- [Provided data]:
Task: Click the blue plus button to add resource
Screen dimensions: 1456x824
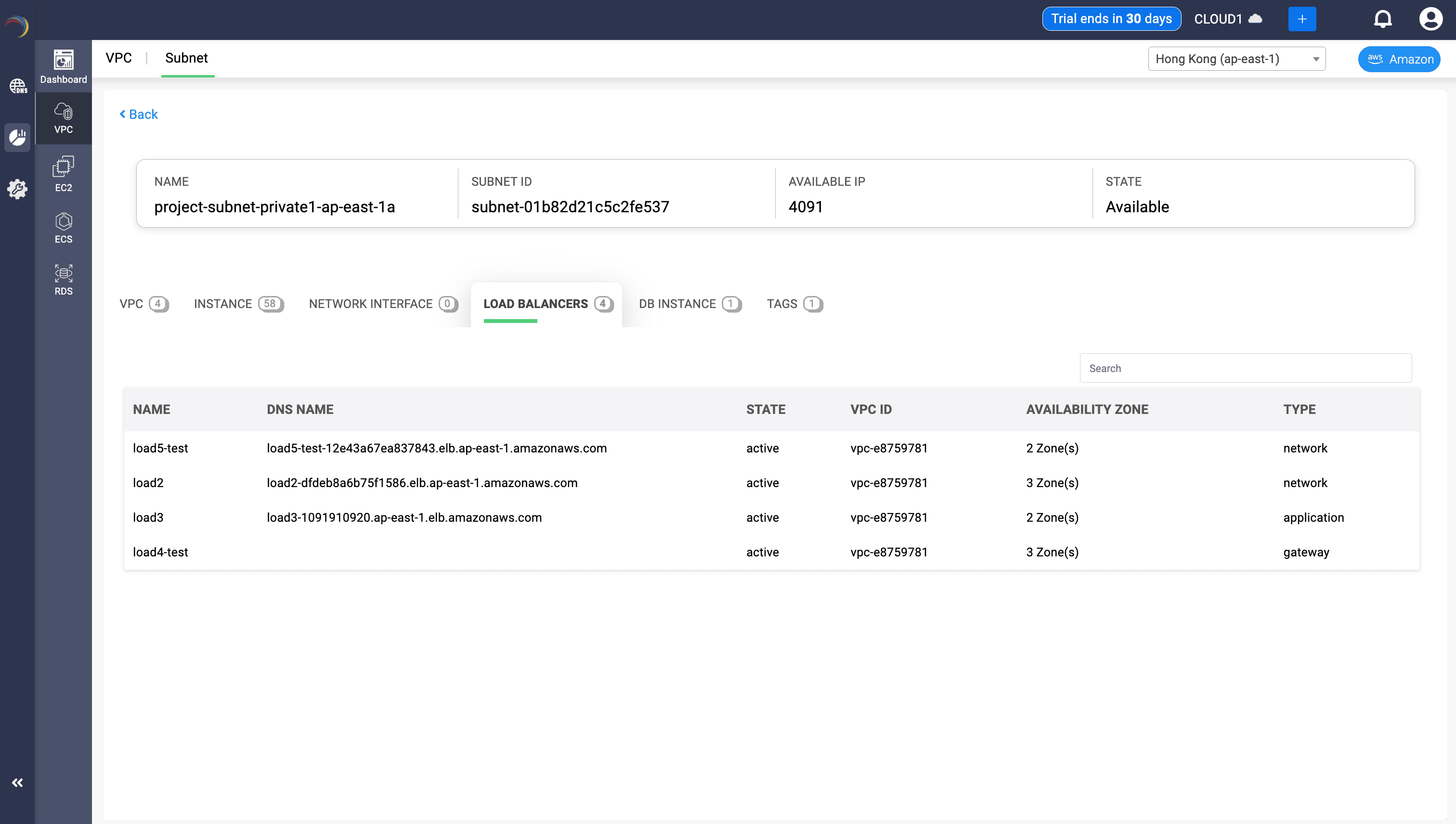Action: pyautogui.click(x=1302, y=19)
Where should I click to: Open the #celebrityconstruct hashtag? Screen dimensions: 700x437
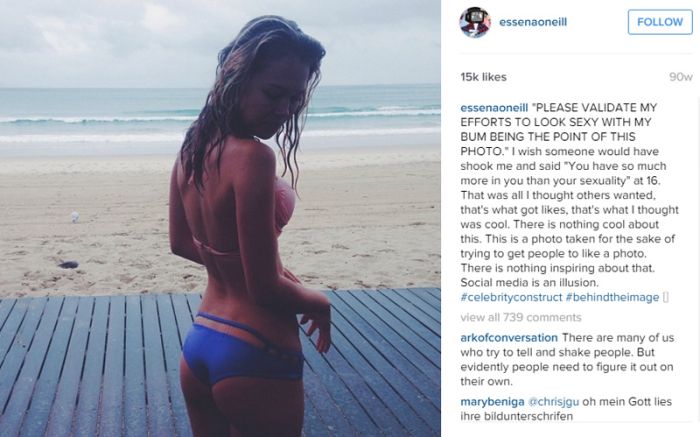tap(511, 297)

- [Task details]: Change each "Screen dimensions" in the listing above to "Display size" and leave everything else as it is. Omit the pictures from your answer.

- [Finished task]:
Task: Click the blue plus button to add resource
Display size: 1456x824
Action: pyautogui.click(x=1302, y=19)
Where should I click to: Open the #celebrityconstruct hashtag? Display size: 700x437
tap(511, 297)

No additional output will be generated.